For the sake of simplicity I selected an easy to understand cold publisher for this example. It's Flux.interval which emits one item per the specified time interval. It makes sense that this cold publisher does not respect demand since it would be quite strange to see items emitted by different, longer intervals than the one originally specified.
Let's see the code:
Flux.interval(Duration.ofMillis(1))
.log()
.concatMap(x -> Mono.delay(Duration.ofMillis(100)))
.blockLast();
Source emits one item every millisecond. Subscriber is able to process one item every 100 milliseconds. It's clear that the subscriber is not able to keep up with the producer and we get an exception something like this quite soon:
reactor.core.Exceptions$OverflowException: Could not emit tick 32 due to lack of requests (interval doesn't support small downstream requests that replenish slower than the ticks)
at reactor.core.Exceptions.failWithOverflow(Exceptions.java:215)
...
What can we do to avoid this exception?
The default backpressure strategy is the one we have seen above: terminating with error. Reactor does not enforce any error handling strategy on us. When we see this kind of error we can decide which one is the most applicable for our use case.
You can find a couple of them in Reactor reference.
For this example we will use the simplest one: onBackpressureDrop
.
Flux.interval(Duration.ofMillis(1))
.onBackpressureDrop()
.concatMap(a -> Mono.delay(Duration.ofMillis(100)).thenReturn(a))
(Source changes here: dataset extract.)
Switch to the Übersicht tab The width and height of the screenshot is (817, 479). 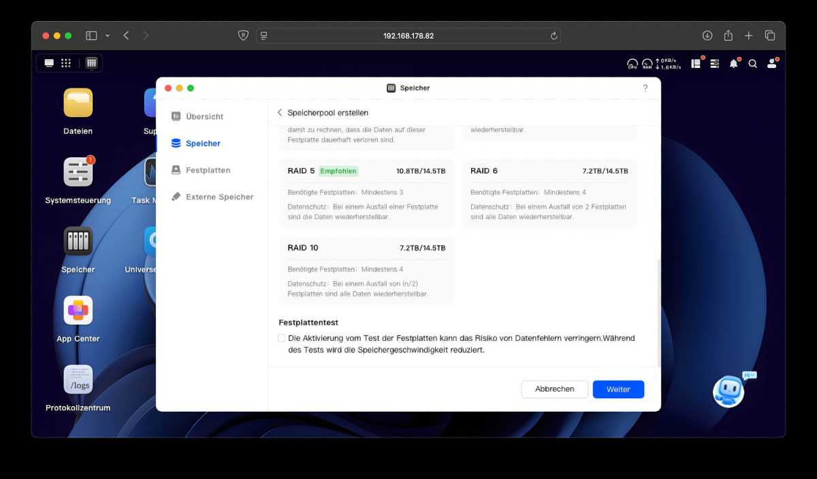204,116
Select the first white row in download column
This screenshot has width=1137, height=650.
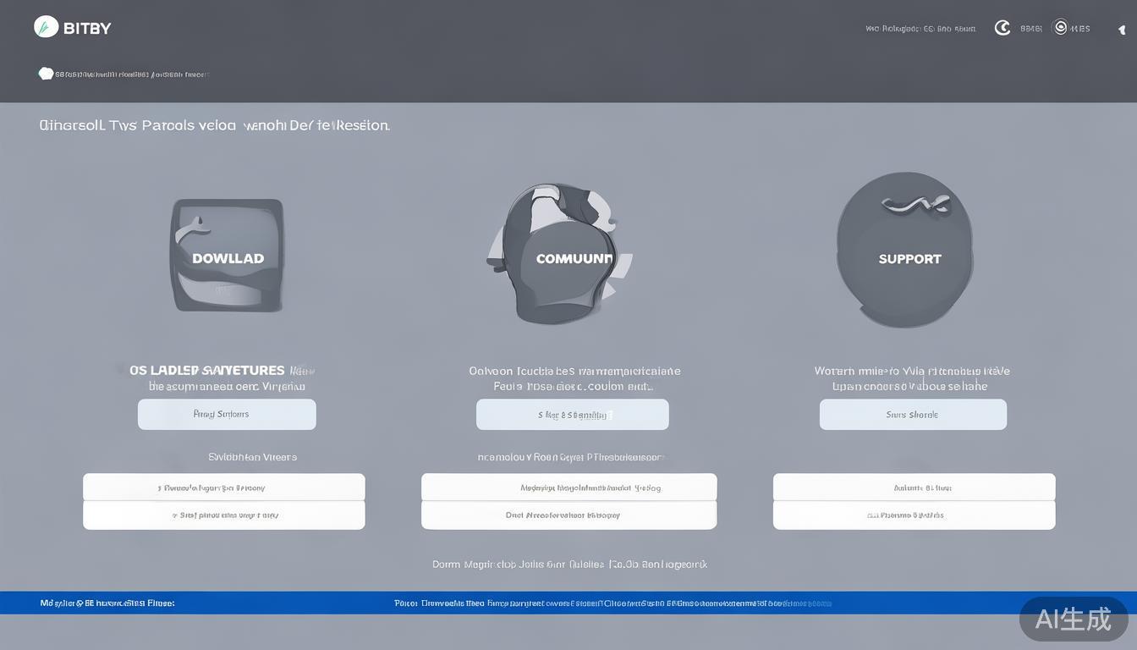point(223,488)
.doOnNext(a -> System.out.println("Element kept by consumer: " + a))
.blockLast();
Output:
Element kept by consumer: 0
Element kept by consumer: 1
Element kept by consumer: 2
Element kept by consumer: 3
Element kept by consumer: 4
Element kept by consumer: 5
Element kept by consumer: 6
Element kept by consumer: 7
Element kept by consumer: 8
Element kept by consumer: 9
Element kept by consumer: 10
Element kept by consumer: 11
Element kept by consumer: 12
Element kept by consumer: 13
Element kept by consumer: 14
Element kept by consumer: 15
Element kept by consumer: 16
Element kept by consumer: 17
Element kept by consumer: 18
Element kept by consumer: 19
Element kept by consumer: 20
Element kept by consumer: 21
Element kept by consumer: 22
Element kept by consumer: 23
Element kept by consumer: 24
Element kept by consumer: 25
Element kept by consumer: 26
Element kept by consumer: 27
Element kept by consumer: 28
Element kept by consumer: 29
Element kept by consumer: 30
Element kept by consumer: 31
Element kept by consumer: 2399
Element kept by consumer: 2400
Element kept by consumer: 2401
Element kept by consumer: 2402
Element kept by consumer: 2403
Element kept by consumer: 2404
Element kept by consumer: 2405
Element kept by consumer: 2406
Element kept by consumer: 2407
We can see that after the first 32 items there is a quite big skip to 2400. The elements between are dropped due to the defined strategy.